## Import the Library

In [1]:
import numpy as np
import pandas as pd
import matplotlib.pyplot as plt
#from apyori import apriori

In [None]:
#pip install apyori

In [None]:
from apyori import apriori

## Read data and Display

In [2]:
store_data = pd.read_csv("Market_Basket_Optimisation.csv", header=None)
store_data

Unnamed: 0,0,1,2,3,4,5,6,7,8,9,10,11,12,13,14,15,16,17,18,19
0,shrimp,almonds,avocado,vegetables mix,green grapes,whole weat flour,yams,cottage cheese,energy drink,tomato juice,low fat yogurt,green tea,honey,salad,mineral water,salmon,antioxydant juice,frozen smoothie,spinach,olive oil
1,burgers,meatballs,eggs,,,,,,,,,,,,,,,,,
2,chutney,,,,,,,,,,,,,,,,,,,
3,turkey,avocado,,,,,,,,,,,,,,,,,,
4,mineral water,milk,energy bar,whole wheat rice,green tea,,,,,,,,,,,,,,,
...,...,...,...,...,...,...,...,...,...,...,...,...,...,...,...,...,...,...,...,...
7496,butter,light mayo,fresh bread,,,,,,,,,,,,,,,,,
7497,burgers,frozen vegetables,eggs,french fries,magazines,green tea,,,,,,,,,,,,,,
7498,chicken,,,,,,,,,,,,,,,,,,,
7499,escalope,green tea,,,,,,,,,,,,,,,,,,


## Preprocessing on Data
*  Here we need a data in form of list for Apriori Algorithm.

In [3]:
records = []
for i in range(0, 7501):
    records.append([str(store_data.values[i, j]) for j in range(0, 20)])

## 📘 Step-by-Step Explanation of the comprehensie list

**`records = []`**  
Creates an empty list to store the final data.

**`for i in range(0, len(store_data)):`**  
Loops through each row in the DataFrame.  
`len(store_data)` gives the total number of rows.

**`store_data.values[i, j]`**  
Accesses the raw value at row `i`, column `j`.  
Note: `store_data.values` returns the entire DataFrame as a NumPy array.

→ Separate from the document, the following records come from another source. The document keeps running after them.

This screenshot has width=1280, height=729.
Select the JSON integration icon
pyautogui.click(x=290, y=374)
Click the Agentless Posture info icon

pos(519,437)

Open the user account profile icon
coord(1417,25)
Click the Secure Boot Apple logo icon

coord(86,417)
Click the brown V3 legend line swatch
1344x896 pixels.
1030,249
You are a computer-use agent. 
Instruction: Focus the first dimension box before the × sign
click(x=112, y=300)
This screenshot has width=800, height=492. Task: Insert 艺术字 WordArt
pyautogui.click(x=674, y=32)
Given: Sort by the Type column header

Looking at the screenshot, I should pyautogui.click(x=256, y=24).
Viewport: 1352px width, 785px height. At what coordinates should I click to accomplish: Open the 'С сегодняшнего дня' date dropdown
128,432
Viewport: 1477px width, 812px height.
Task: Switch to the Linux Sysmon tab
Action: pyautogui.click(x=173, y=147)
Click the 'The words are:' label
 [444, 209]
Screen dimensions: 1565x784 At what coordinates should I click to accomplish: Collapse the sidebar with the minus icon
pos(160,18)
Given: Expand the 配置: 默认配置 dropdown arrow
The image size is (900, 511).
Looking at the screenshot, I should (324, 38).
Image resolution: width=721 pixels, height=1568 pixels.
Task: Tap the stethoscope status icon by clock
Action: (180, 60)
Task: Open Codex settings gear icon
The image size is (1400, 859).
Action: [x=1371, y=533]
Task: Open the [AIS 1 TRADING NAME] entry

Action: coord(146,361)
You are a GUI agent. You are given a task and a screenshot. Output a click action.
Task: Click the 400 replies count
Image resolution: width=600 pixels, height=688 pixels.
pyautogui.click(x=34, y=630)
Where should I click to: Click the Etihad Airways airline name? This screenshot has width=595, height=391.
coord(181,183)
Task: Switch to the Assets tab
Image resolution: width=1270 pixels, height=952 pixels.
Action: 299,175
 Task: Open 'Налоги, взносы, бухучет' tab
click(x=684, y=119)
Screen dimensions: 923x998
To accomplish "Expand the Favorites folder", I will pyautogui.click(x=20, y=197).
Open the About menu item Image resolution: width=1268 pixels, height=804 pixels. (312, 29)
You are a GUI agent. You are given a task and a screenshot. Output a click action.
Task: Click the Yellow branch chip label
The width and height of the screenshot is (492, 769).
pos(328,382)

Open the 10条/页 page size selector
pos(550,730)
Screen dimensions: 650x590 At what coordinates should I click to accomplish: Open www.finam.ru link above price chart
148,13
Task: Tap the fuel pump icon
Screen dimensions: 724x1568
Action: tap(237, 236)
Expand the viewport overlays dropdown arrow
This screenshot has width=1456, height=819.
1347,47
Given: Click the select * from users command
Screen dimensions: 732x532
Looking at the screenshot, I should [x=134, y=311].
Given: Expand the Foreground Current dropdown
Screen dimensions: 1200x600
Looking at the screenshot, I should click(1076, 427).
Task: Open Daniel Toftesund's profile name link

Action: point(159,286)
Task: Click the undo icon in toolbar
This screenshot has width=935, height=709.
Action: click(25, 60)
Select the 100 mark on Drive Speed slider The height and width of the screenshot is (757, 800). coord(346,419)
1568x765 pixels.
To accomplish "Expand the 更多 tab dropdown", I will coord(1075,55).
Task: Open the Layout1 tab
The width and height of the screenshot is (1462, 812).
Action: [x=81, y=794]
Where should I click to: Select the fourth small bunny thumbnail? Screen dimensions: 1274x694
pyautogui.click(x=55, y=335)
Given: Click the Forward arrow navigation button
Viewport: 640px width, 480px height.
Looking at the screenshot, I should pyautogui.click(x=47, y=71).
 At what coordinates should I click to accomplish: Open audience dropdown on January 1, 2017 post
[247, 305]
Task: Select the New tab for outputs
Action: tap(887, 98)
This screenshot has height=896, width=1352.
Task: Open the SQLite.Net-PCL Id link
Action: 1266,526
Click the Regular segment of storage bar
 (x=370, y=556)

**`[str(store_data.values[i, j]) for j in range(0, 20)]`**  
This inner list comprehension:  
- Loops through the **first 20 columns** (`j` from 0 to 19)  
- Converts each value to a string  
- Collects all 20 string values into a list representing one row

**`records.append(...)`**  

In [4]:
len(records)

7501

In [5]:
records[0]

['shrimp',
 'almonds',
 'avocado',
 'vegetables mix',
 'green grapes',
 'whole weat flour',
 'yams',
 'cottage cheese',
 'energy drink',
 'tomato juice',
 'low fat yogurt',
 'green tea',
 'honey',
 'salad',
 'mineral water',
 'salmon',
 'antioxydant juice',
 'frozen smoothie',
 'spinach',
 'olive oil']

In [6]:
records[3]

['turkey',
 'avocado',
 'nan',
 'nan',
 'nan',
 'nan',
 'nan',
 'nan',
 'nan',
 'nan',
 'nan',
 'nan',
 'nan',
 'nan',
 'nan',
 'nan',
 'nan',
 'nan',
 'nan',
 'nan']

In [7]:
print (records[1])
print (records[100])
print (records[200])


['burgers', 'meatballs', 'eggs', 'nan', 'nan', 'nan', 'nan', 'nan', 'nan', 'nan', 'nan', 'nan', 'nan', 'nan', 'nan', 'nan', 'nan', 'nan', 'nan', 'nan']
['mineral water', 'barbecue sauce', 'chocolate', 'nan', 'nan', 'nan', 'nan', 'nan', 'nan', 'nan', 'nan', 'nan', 'nan', 'nan', 'nan', 'nan', 'nan', 'nan', 'nan', 'nan']
['green tea', 'nan', 'nan', 'nan', 'nan', 'nan', 'nan', 'nan', 'nan', 'nan', 'nan', 'nan', 'nan', 'nan', 'nan', 'nan', 'nan', 'nan', 'nan', 'nan']


In [None]:
records[50]

## Apriori Algorithm

* Now time to apply algorithm on data.
* We have provide `min_support`, `min_confidence`, `min_lift`, and `min length` of sample-set for find rule.

#### Measure 1: Support.
This says how popular an itemset is, as measured by the proportion of transactions in which an itemset appears. In Table 1 below, the support of {apple} is 4 out of 8, or 50%. Itemsets can also contain multiple items. For instance, the support of {apple, beer, rice} is 2 out of 8, or 25%.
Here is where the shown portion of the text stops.